Eine Folge erzählt von Abbys und Chris‘ Vorfreude auf ihren ersten Sex und zeigt dann – ein echtes Novum im Fernsehen! – eine 3-minütige Sexszene komplett im Dunkeln, eine ganze Episode widmet sich Abbys Problem damit, auf öffentlichen Toiletten ständig für einen Mann gehalten zu werden, und um Körperbilder und Gendernonkomformität geht's auch in mehreren Konfrontationen mit Comedian Julia Sweeney, mit deren (in den 90er Jahren sehr bekannten) Figur „Pat“ Abby zu ihrem Leidwesen oft verglichen wurde - deren Witz bestand nämlich nur darin, dass niemand wusste, ob „Pat“ ein Mann oder eine Frau war.

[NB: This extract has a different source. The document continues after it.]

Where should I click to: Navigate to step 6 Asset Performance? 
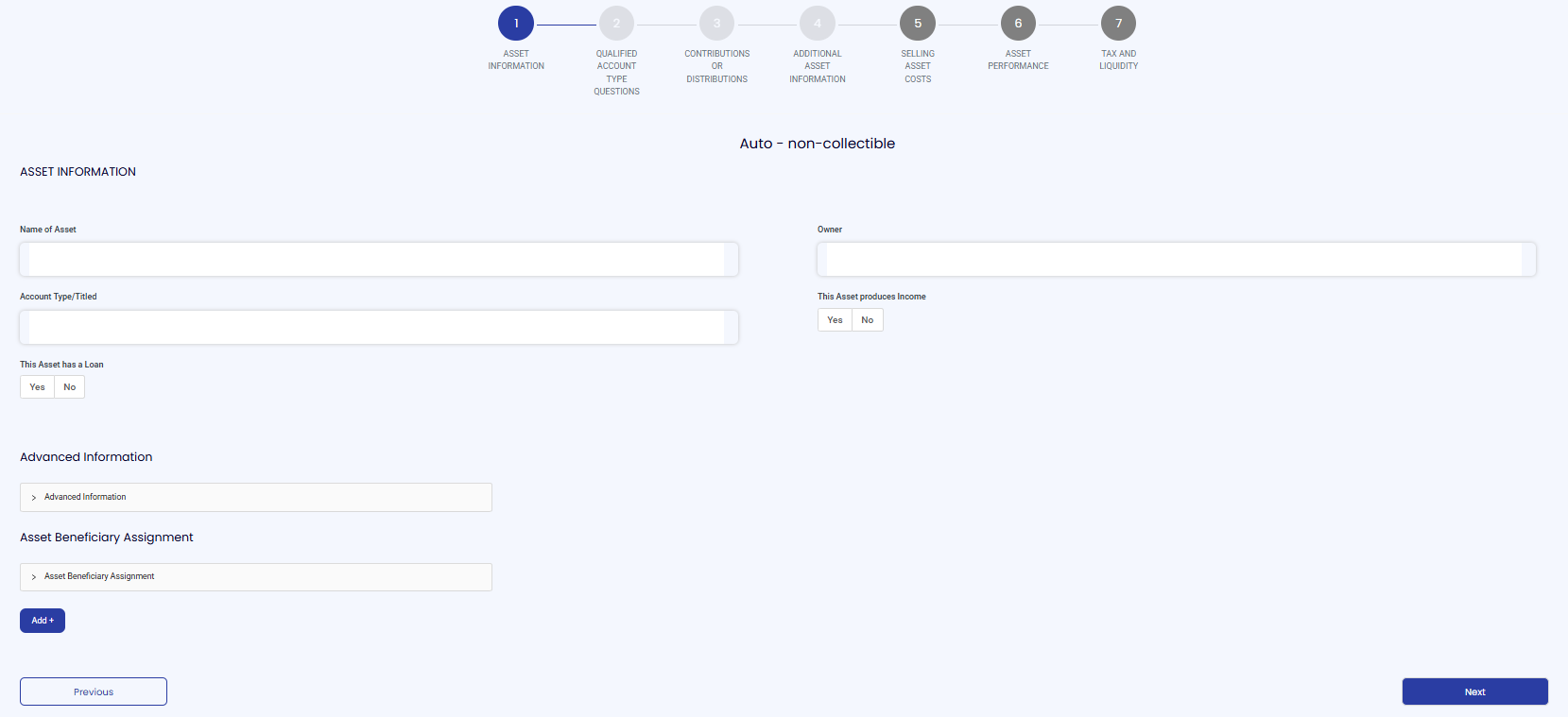[1018, 24]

Den Trailer gibt's leider nur in der englischen Originalversion:
Staffel 2 wurde bereits bestellt
Kaum ein Thema ist für die lebenslange Lesbe und ihr Umfeld hingegen, dass Chris trans ist - nur Campbell reagiert anfangs, aber eher aus allgemeinem Beschützerinstinkt heraus, skeptisch -, am Ende der Staffel spielt es aber eine nicht undramatische Rolle. Hier rückt dann Chris erstmals stärker in den Fokus, und doch erlebt man ihn weitgehend nur aus Abbys Sicht, sodass seine Motivation unklar bleibt - „Er mag Projekte“, sagt ein_e Freund_in einmal wenig schmeichelhaft einmal in Richtung Abby - und man kaum etwas über sein Leben jenseits dieser Beziehung erfährt.

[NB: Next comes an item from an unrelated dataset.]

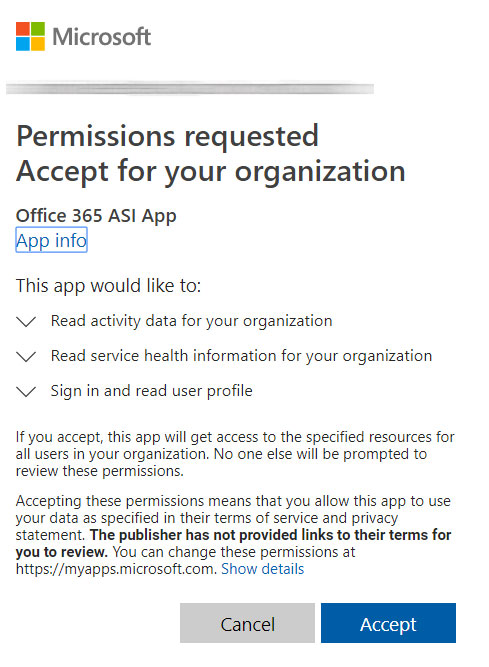Select the blurred account name bar
This screenshot has height=667, width=489.
[190, 88]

Vielleicht erzählt Staffel 2 hier mehr: In den nächsten Monaten wird die Fortsetzung mit zehn neuen Folgen gedreht.
Trans Regisseurin Lilly Wachowski ist Ko-Produzentin
McEnany, die in Chicago aus Impro-Comedy-Shows bekannt ist und Work in Progress mit Julia Sweeney und trans Regisseurin Lilly Wachowski (Bound, Sense8) produzierte, basierte Work in Progress übrigens auf ihrem eigenen Leben und der Beziehung, die sie vor einigen Jahren mit einem jungen trans Mann hatte – seitdem bezeichnet sie sich nicht mehr als „Lesbe“, sondern als „queer dyke“.
Wieso Sky uns immer noch auf The L Word: Generation Q warten lässt, bleibt ihr Geheimnis, aber wer sich gerne auf eine etwas andere Lesbenserie einlassen will, kann mit Work in Progress die Wartezeit gut überbrücken.
Ab 18. Februar läuft die erste Staffel von Work in Progress in vier Doppelfolgen bei Sky Atlantic (Di, 20:15 Uhr) und steht parallel beim Streamingdienst Sky Ticket (Probemonat: 4,99 Euro).